Le Diable emporte le fils rebelle, publié chez Mercure de France, décrit la rupture entre une mère à bout de souffle et un fils en totale révolte. Un roman puissant.
« C’était l’aîné, ma croix, mon grand tourment. L’aîné toujours à part – si difficile à élever, lui qu’on pointait du doigt dès la naissance », c’est Lorraine qui parle. Mère de famille désabusée qui subit la vie, le quotidien, la misère. Elle habite sur un vieux terrain, dans une vieille bicoque avec son mari et ses quatre fils, dont Adam, l’aînée, celui qu’elle nomme l’escroc. Celui qui lui donne tant de fil à retordre. Il est différent, nerveux, colérique, il accumule les ennuis. Il sort tout juste d’un centre de détention. La mère est usée, elle ne sait pas comment faire avec ce garçon qui la repousse et la provoque sans cesse. Le point de rupture surgit lorsque les belles-sœurs insinuent des choses « ton aîné à un problème », elles ne lui apprennent rien, « un sérieux problème de comportement », elles ajoutent. Lorraine comprend, il s’agit de sexualité et, à force d’insinuations, qu’il s’agit plus précisément d’homosexualité. Les belles-sœurs en ont trop dit, Lorraine tombe de haut. Ça, croyante comme elle est, elle ne peut pas l’accepter. Que diront les gens ?
Sauver les apparences
Lorraine se confronte à son fils. Il ne nie pas, il dit rien. Elle veut qu’il se soigne. Il refuse. Elle le met à la porte. Le choc. Aucun des deux ne cèdera. « C’est pour tes frères, les protéger de toi avec ta dépravation et ton âme mauvaise », conclut Lorraine. Adam parti, la mère trie, jette, brûle, veut purifier l’espace, effacer la moindre trace de l’usurpateur, comme elle le nomme désormais. Mais c’est surtout auprès de son mari qu’elle devra se justifier. Fred ne comprend pas le geste de sa femme. On ne met pas un enfant dehors. Lorraine le répète, c’est pour protéger la famille. Mais quelle famille ? Une famille complètement dysfonctionnelle qui peine à joindre les deux bouts, une famille qui se querelle sans cesse pour des histoires de jalousie et de terrain ? Fred lui rappelle tout cela et l’accuse d’avoir donné trop d’importance aux propos des belles-sœurs. La carapace de Lorraine, au fil des souvenirs, se fend et devient plus perméable.

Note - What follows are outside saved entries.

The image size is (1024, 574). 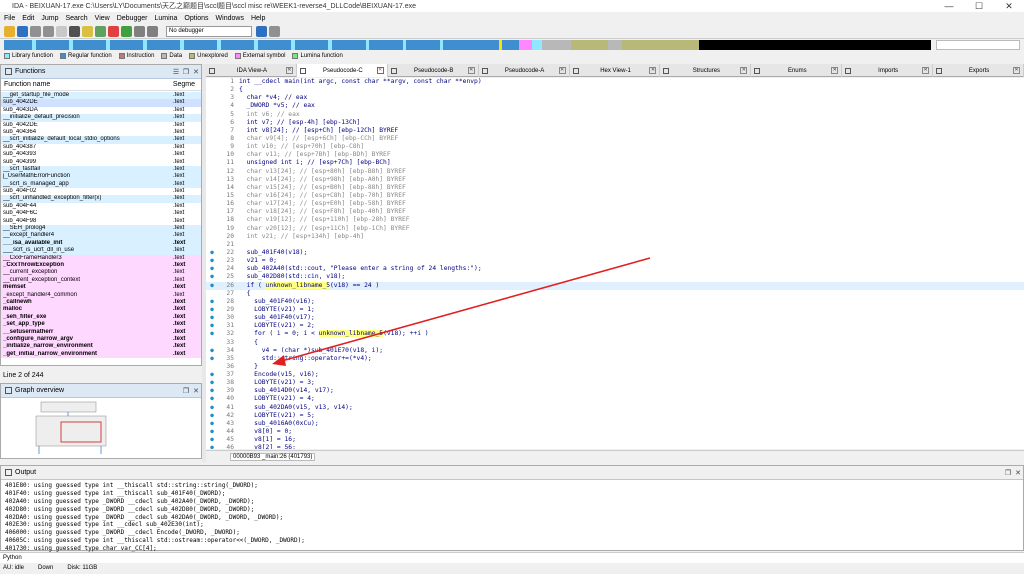 I want to click on code-line: ● 31 LOBYTE(v21) = 2;, so click(x=615, y=326). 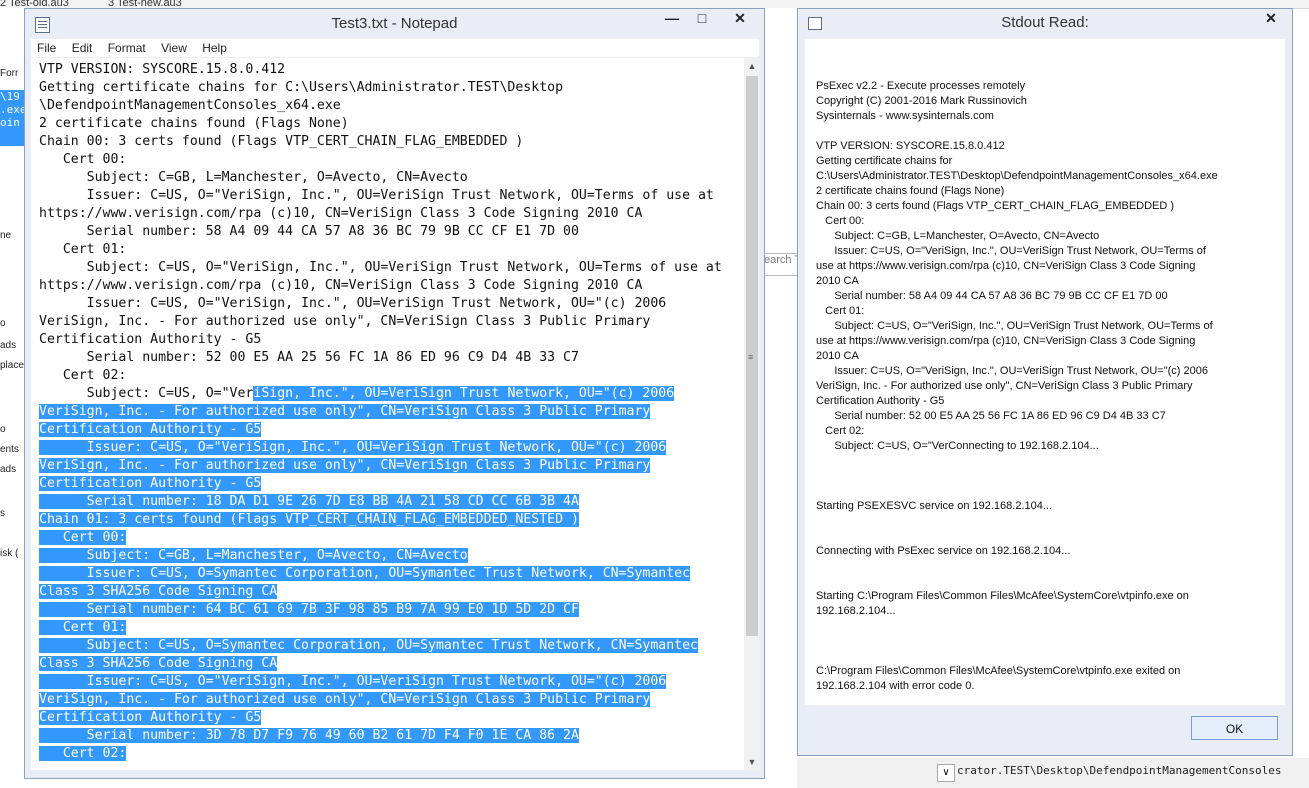 What do you see at coordinates (10, 74) in the screenshot?
I see `background-fragment: Forr` at bounding box center [10, 74].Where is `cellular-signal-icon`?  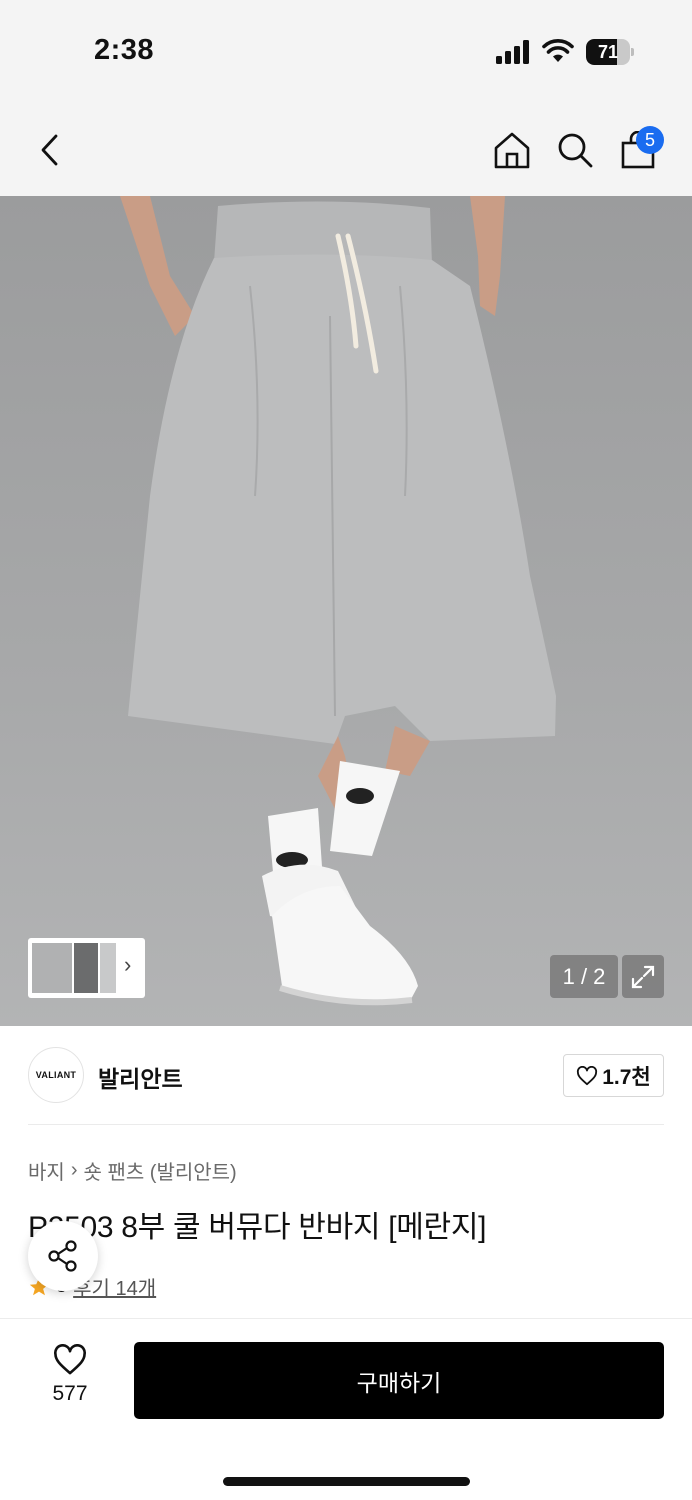
cellular-signal-icon is located at coordinates (512, 52).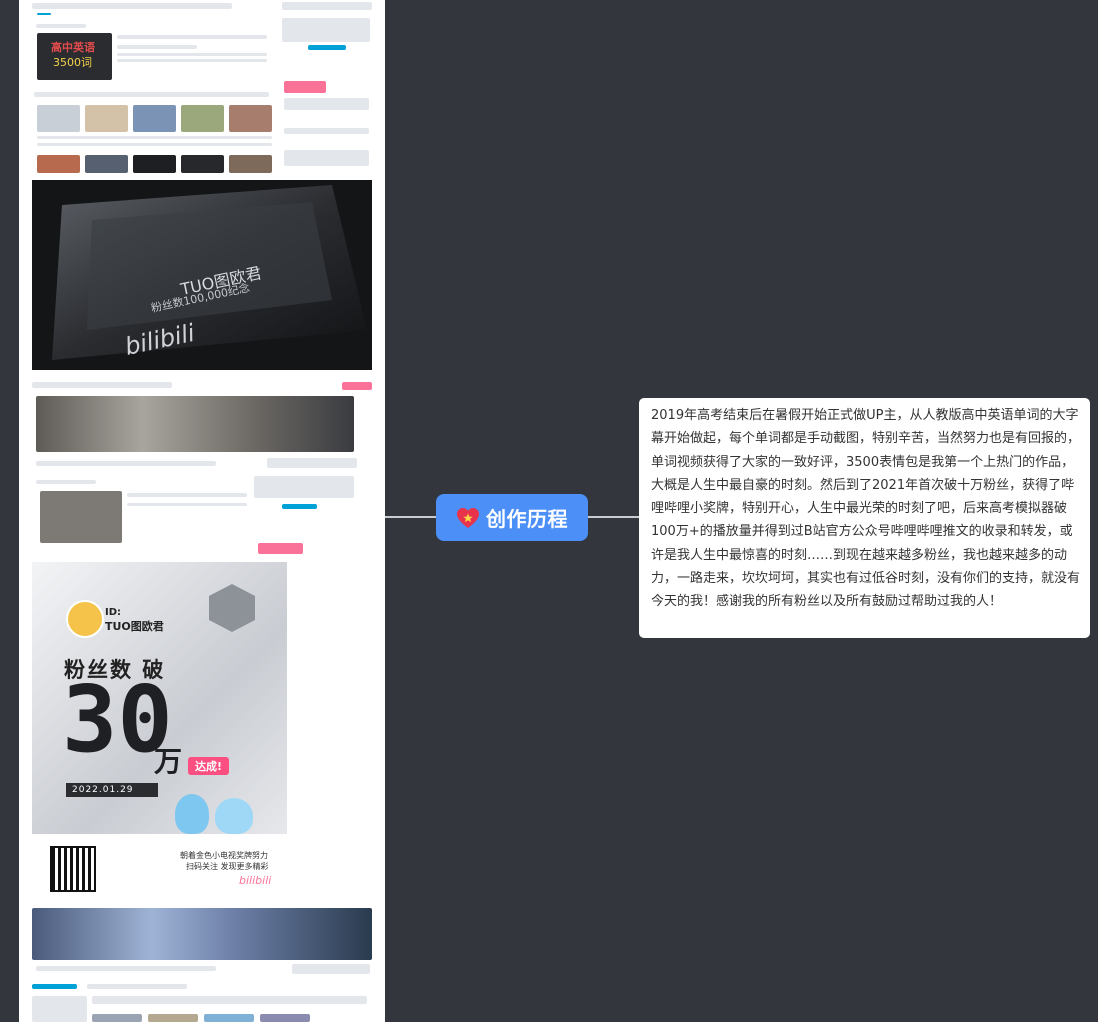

Gille Leroy, en se mettant dans la peau de cette mère désemparée, livre une confession bouleversante. Jamais le ton ne se fait accusateur. Il déambule dans les pensées les plus intimes de ses personnages, il sonde leurs peurs, leurs limites, il alimente leurs interrogations et leur confère une humanité à fleur de peau. La langue est douce et violente à la fois et est révélatrice des contradictions qui secoue ce texte.
Gilles Leroy, Le Diable emporte le fils rebelle, Mercure de France, 144 p.